Stated task -
Reproduce the material verbatim from the line containing "How do I perform: Click" through the end of the material, both ends included. Leave the pictures out of your reproduction.

Dataset extract -
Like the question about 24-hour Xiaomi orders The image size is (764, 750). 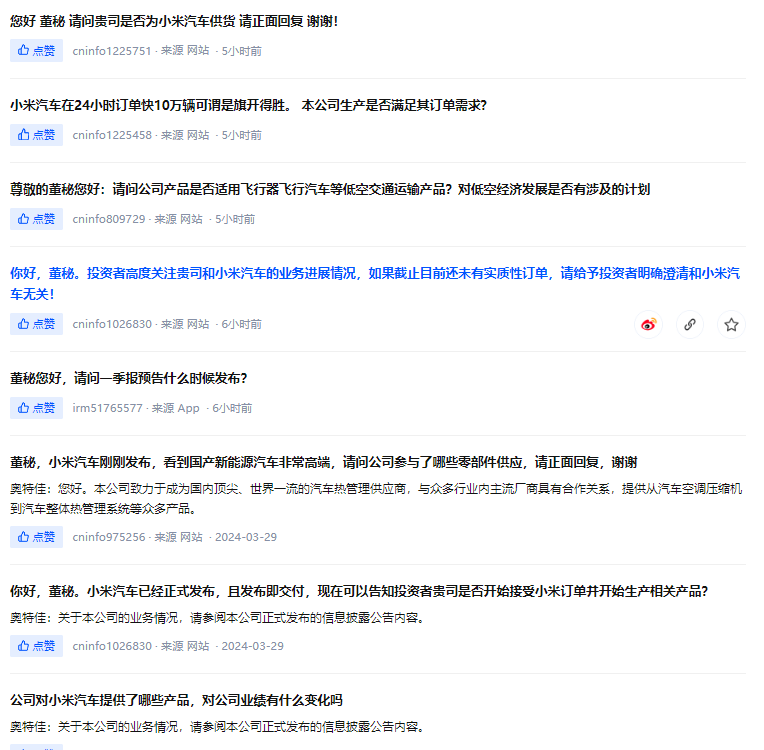[36, 135]
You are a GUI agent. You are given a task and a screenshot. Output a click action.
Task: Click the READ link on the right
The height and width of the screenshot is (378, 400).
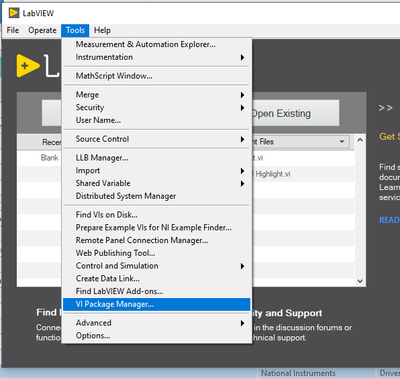pos(389,220)
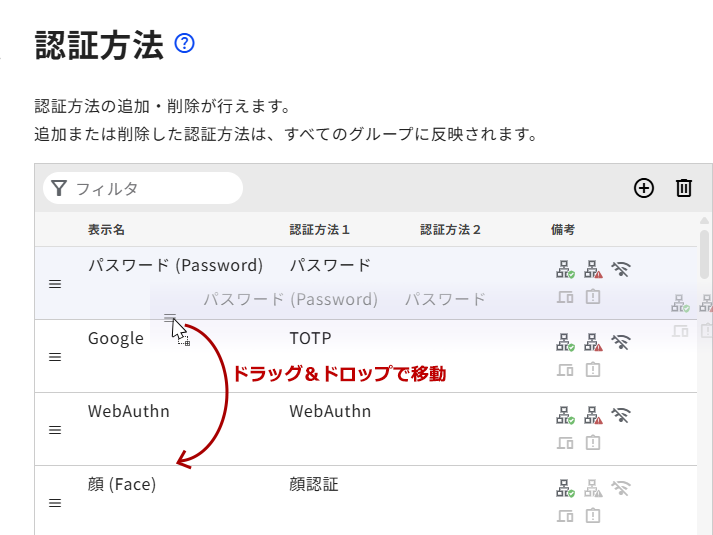
Task: Click the network-connected icon in Google row
Action: pyautogui.click(x=566, y=342)
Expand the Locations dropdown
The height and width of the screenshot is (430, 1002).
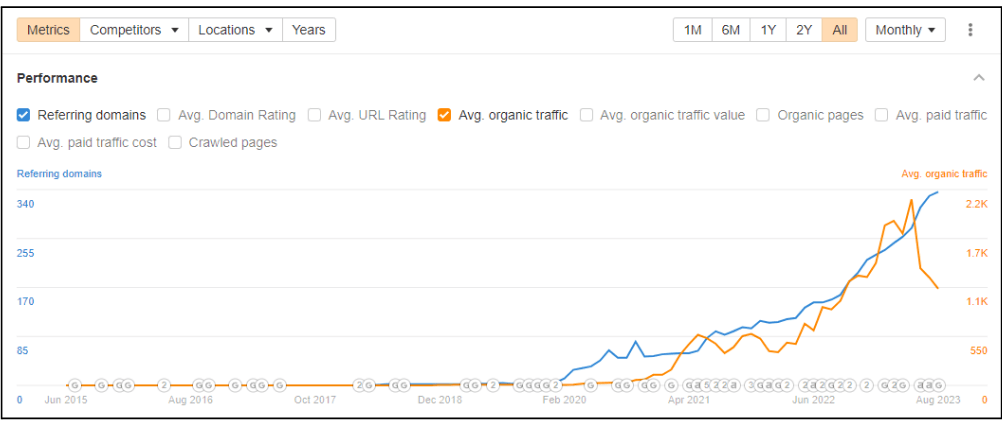coord(234,30)
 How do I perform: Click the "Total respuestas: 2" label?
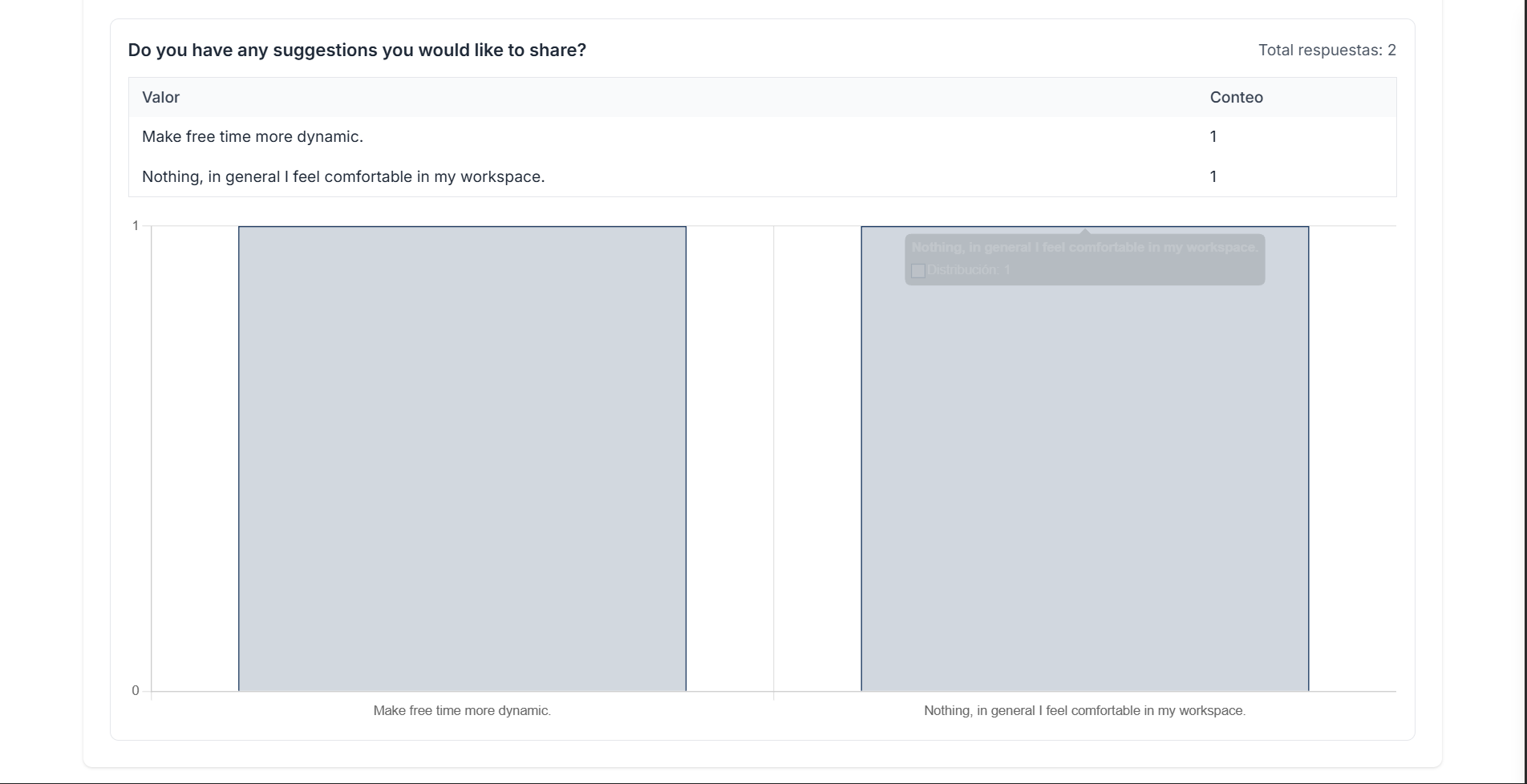[x=1327, y=50]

Correct response -
 How do I perform: Click the "Total respuestas: 2" label?
[x=1327, y=50]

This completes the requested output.